» **Entries provided**:
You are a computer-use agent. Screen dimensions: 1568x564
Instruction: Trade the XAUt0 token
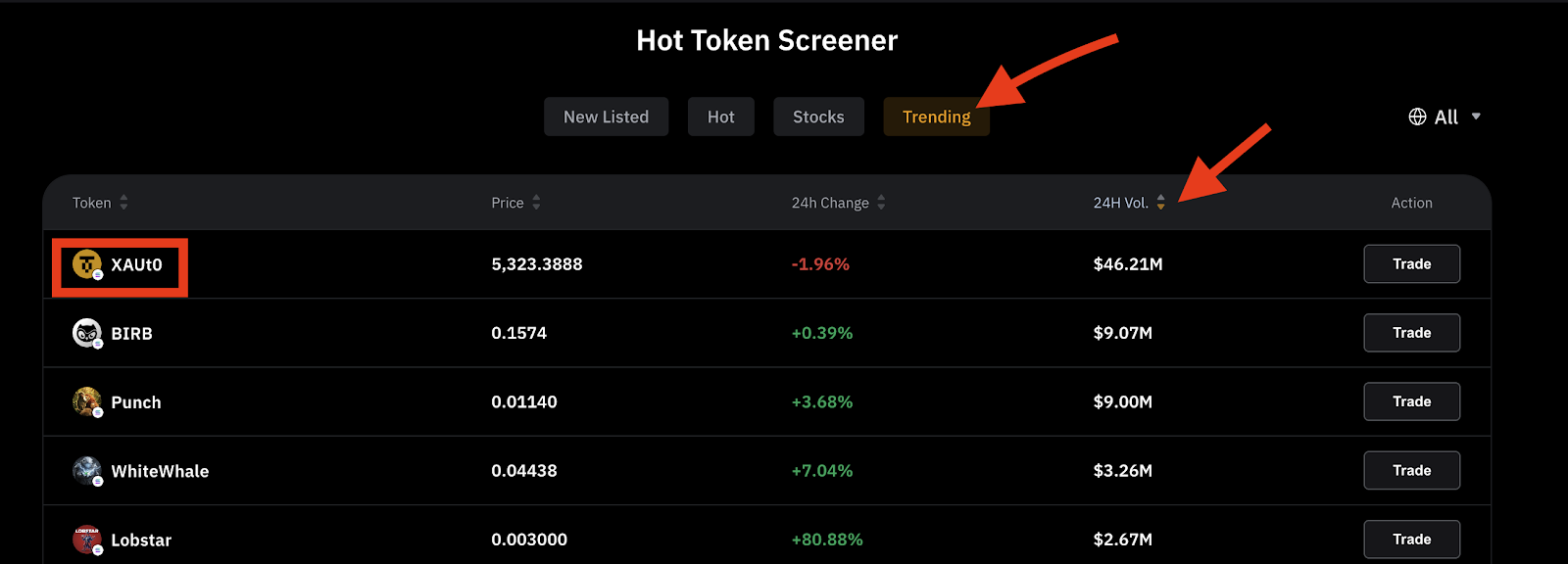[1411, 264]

...

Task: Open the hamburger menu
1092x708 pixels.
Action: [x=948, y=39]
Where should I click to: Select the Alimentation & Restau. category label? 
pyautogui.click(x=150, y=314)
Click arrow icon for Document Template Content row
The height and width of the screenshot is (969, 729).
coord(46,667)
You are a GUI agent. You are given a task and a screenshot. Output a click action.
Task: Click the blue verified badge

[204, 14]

» **What you have to do**:
The lines that mention the word "agent" should be pulled from the records above.

» **Answer to this problem**:
You are a computer-use agent. Screen dimensions: 1568x564
You are a GUI agent. You are given a task and a screenshot. Output a click action.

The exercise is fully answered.